Text section:

We recently helped a team deal with some JBOD issues, they can be quite
painful, and the experience depends a bit on the C* version in use.  We
wrote a blog post about it (published today):

http://thelastpickle.com/blog/2018/08/22/the-fine-print-when-using-multiple-data-directories.html

Hope this helps.

Jon

On Mon, Aug 20, 2018 at 5:49 PM James Briggs <james.bri...@yahoo.com.invalid>
wrote:

> Cassandra JBOD has a bunch of issues, so I don't recommend it for
> production:
>
> 1) disks fill up with load (data) unevenly, meaning you can run out on a
> disk while some are half-full
> 2) one bad disk can take out the whole node
> 3) instead of a small failure probability on an LVM/RAID volume, with JBOD
> you end up near 100% chance of failure after 3 years or so.
> 4) generally you will not have enough warning of a looming failure with
> JBOD compared to LVM/RAID. (Some
> companies take a week or two to replace a failed disk.)
>
> JBOD is easy to setup, but hard to manage.
>
> Thanks, James.
>
>
>
> ------------------------------
> *From:* kurt greaves <k...@instaclustr.com>
> *To:* User <user@cassandra.apache.org>
> *Sent:* Friday, August 17, 2018 5:42 AM
> *Subject:* Re: JBOD disk failure
>
> As far as I'm aware, yes. I recall hearing someone mention tying system
> tables to a particular disk but at the moment that doesn't exist.

Collected material:
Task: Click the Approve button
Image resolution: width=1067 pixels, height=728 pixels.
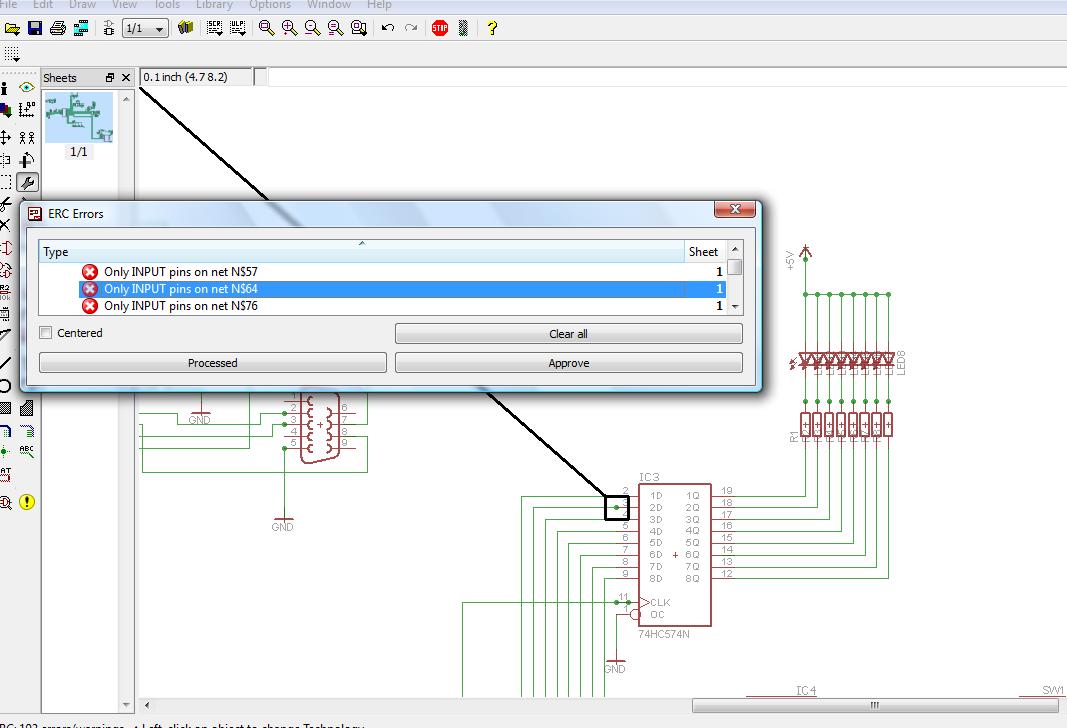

Set task 1:
In the email thread about Cassandra JBOD, how likely does James Briggs say a JBOD setup is to fail after about three years?
Set task 2:
Pick up the email thread about Cassandra JBOD after its last line and continue it.

Exercise output 1:
Near 100%.

Exercise output 2:
>
> On Fri., 17 Aug. 2018, 01:04 Eric Evans, <john.eric.ev...@gmail.com>
> wrote:
>
> On Wed, Aug 15, 2018 at 3:23 AM kurt greaves <k...@instaclustr.com> wrote:
> > Yep. It might require a full node replace depending on what data is lost
> from the system tables. In some cases you might be able to recover from
> partially lost system info, but it's not a sure thing.
>
> Ugh, does it really just boil down to what part of `system` happens to
> be on the disk in question?  In my mind, that makes the only sane
> operational procedure for a failed disk to be: "replace the entire
> node".  IOW, I don't think we can realistically claim you can survive
> a failed a JBOD device if it relies on happenstance.
>
> > On Wed., 15 Aug. 2018, 17:55 Christian Lorenz, <
> christian.lor...@webtrekk.com > wrote:
> >>
> >> Thank you for the answers. We are using the current version 3.11.3 So
> this one includes CASSANDRA-6696.
> >>
> >> So if I get this right, losing system tables will need a full node
> rebuild. Otherwise repair will get the node consistent again.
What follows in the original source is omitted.